The Tavoliere-Gargano Prehistory Project had main seasons between 2002 and 2007, with two further small-scale seasons in 2008 and 2010. It investigates the relationships between the Tavoliere plain and the Gargano promontory, southeast Italy, in later prehistory at regional, inter-site and intra-site scales. It aims to explore the social use and organisation of landscape and 'taskscapes' and focuses on interfaces of the domestic, specialist and ritual sites of these areas. The work combines innovative and traditional methods, including interpretation of aerial photographs, surface survey and mapping, as well as the development of approaches for understanding the human experiential aspects of 'dwelling' in prehistory (phenomenology/sensory archaeology).It is funded by the British Academy, the UCL Institute of Archaeology and the National University of Ireland Galway and is directed jointly by Ruth Whitehouse and Sue Hamilton of the Institute of Archaeology, UCL. Other Accordia members and associates involved in the project include deputy directors, Dr Edward Herring (NUIG) and Keri Brown (University of Manchester), Mike Seager Thomas and Eleanor Betts.
This has been recently published as Neolithic Spaces (a two-volume set in the Specialist Studies in Italy series).

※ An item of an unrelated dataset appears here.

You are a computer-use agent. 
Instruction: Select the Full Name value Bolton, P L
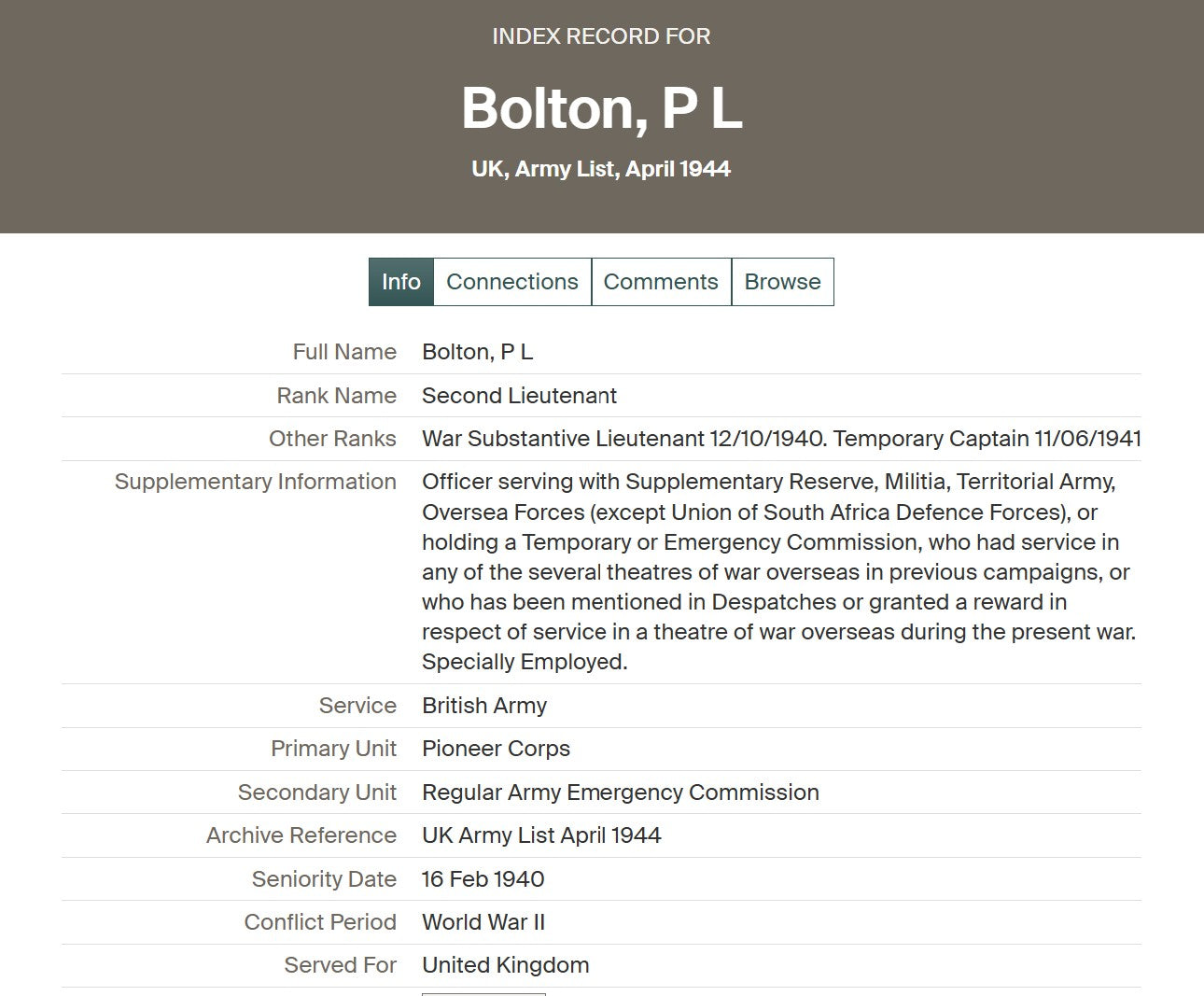[x=478, y=352]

Aerial photograph showing banks of site of Fabbrica dei Soci and position of field survey transect
Other Projects
Literacy in Early Italy is a composite research theme, comprising two initial three-year projects funded by the AHRC, as well as ongoing research. The first project, Developmental Literacy in Early Italy (2002– 2005), examines the role of incipient literacy in the formation of urban societies and in the development of cultural identities in three areas of ancient Italy – northwest Italy, southeast Italy, and northwest Italy – where local communities developed in contact with the Etruscans, the Western Greeks and the Romans. The second project, Etruscan Literacy in its social context, 8th – 5th centuries BC (2005–2008), is concerned with the development of writing in Etruria, which was a primary centre of literacy in ancient Italy. Three Accordia seminar series and a conference were devoted to aspects of this topic between 2005 and 2010. The project is directed by Ruth Whitehouse (formerly jointly with John Wilkins) with Kathryn Lomas as Research Fellow.

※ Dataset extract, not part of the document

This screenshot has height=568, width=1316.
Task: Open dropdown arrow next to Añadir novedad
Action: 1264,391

Several articles relating to this project have been published in journals and edited volumes and a volume arising from the 2010 conference is being prepared for publication as Etruscan Literacy in its Social Context (in the Specialist Studies in Italy series).
As well as running its own projects, Accordia aims to support the research of other scholars working on a wide range of aspects of early Italy, through the organisation of lectures, workshops, seminars and conferences and through publication of their work.